#### [AIM OF THE TASK]
Report all lines of the data below that hold the word "hàng".

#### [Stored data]
- Opening Delimiter -

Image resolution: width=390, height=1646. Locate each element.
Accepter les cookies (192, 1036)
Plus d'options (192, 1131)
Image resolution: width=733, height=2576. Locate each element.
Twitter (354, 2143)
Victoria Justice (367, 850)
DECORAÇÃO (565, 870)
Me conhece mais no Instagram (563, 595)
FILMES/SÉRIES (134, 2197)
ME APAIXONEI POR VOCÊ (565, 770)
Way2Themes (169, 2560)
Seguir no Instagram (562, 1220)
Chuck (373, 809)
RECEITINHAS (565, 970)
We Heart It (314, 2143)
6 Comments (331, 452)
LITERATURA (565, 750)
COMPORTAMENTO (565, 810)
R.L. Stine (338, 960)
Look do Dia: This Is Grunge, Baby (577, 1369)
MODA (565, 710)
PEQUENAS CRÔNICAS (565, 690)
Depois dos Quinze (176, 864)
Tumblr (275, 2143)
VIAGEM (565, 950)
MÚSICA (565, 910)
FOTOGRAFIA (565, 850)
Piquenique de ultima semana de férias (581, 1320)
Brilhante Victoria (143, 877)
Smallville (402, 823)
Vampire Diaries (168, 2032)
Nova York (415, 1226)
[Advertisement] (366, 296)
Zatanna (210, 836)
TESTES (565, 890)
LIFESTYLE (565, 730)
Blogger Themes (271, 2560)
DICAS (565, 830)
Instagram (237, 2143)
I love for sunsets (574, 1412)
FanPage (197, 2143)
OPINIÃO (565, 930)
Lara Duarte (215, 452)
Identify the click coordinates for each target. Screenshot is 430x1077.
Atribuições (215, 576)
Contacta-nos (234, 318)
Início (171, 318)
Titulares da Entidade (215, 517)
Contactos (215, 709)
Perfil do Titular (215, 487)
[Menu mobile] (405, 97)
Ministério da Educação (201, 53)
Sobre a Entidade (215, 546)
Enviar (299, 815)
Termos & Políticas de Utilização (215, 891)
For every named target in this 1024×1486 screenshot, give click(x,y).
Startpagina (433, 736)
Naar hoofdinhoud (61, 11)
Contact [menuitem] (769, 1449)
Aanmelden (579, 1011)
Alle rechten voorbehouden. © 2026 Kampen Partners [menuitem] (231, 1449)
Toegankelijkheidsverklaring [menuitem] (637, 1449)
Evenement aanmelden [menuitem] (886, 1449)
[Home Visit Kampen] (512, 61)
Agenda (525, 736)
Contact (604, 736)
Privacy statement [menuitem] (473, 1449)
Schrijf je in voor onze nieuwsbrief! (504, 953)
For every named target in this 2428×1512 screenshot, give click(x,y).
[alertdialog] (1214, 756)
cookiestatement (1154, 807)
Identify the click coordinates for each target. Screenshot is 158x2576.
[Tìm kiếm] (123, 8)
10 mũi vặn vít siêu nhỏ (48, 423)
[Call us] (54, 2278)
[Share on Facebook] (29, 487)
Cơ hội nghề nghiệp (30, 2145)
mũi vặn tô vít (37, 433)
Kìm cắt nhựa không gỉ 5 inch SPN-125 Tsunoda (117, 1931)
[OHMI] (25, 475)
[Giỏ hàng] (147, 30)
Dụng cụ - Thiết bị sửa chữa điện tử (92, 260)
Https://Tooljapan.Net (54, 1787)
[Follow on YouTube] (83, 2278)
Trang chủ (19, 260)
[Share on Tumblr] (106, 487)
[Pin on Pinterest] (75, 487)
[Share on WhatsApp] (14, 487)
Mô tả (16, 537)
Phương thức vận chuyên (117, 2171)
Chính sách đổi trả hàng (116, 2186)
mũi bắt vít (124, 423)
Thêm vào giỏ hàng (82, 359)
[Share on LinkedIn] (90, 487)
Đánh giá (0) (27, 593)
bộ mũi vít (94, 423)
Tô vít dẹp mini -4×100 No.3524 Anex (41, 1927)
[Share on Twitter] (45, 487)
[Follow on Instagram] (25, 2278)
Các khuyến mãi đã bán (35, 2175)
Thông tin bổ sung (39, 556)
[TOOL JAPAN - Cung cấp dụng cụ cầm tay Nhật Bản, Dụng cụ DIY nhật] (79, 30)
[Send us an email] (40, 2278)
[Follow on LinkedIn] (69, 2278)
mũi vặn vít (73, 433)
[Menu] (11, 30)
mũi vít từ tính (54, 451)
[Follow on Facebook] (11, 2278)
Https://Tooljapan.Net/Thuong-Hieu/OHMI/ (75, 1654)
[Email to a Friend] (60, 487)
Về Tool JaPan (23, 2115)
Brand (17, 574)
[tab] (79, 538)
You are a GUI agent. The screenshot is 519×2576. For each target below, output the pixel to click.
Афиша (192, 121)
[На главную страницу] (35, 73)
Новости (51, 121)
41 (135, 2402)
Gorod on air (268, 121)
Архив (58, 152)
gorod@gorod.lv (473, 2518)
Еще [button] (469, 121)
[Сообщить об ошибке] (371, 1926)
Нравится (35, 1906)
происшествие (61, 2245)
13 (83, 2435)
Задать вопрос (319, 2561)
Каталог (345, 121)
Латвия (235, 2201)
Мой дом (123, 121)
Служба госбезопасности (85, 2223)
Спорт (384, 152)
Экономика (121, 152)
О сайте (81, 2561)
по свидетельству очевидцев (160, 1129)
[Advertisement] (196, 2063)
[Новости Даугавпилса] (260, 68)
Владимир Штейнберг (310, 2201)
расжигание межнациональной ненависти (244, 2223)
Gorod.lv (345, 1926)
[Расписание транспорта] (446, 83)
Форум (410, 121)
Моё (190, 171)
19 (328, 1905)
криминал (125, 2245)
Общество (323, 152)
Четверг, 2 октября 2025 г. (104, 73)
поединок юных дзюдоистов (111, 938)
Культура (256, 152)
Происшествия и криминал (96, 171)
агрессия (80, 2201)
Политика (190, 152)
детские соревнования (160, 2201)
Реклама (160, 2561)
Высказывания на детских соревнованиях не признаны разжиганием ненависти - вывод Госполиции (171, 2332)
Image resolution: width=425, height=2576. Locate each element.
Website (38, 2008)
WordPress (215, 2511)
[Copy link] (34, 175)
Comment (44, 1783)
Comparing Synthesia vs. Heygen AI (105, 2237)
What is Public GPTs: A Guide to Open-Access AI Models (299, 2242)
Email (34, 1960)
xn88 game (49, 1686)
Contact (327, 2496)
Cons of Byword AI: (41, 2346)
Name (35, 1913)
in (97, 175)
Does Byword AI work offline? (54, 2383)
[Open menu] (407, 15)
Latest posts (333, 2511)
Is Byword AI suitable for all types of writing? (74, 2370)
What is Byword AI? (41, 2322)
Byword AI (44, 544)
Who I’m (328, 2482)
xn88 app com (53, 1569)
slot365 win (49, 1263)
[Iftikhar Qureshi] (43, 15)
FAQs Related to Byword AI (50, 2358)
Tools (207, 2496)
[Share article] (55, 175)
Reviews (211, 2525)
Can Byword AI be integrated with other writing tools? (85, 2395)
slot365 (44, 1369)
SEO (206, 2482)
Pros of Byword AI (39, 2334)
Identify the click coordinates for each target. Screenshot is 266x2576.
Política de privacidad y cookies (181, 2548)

- Closing Delimiter -

#### [RESULT]
[Giỏ hàng] (147, 30)
Chính sách đổi trả hàng (116, 2186)
Thêm vào giỏ hàng (82, 359)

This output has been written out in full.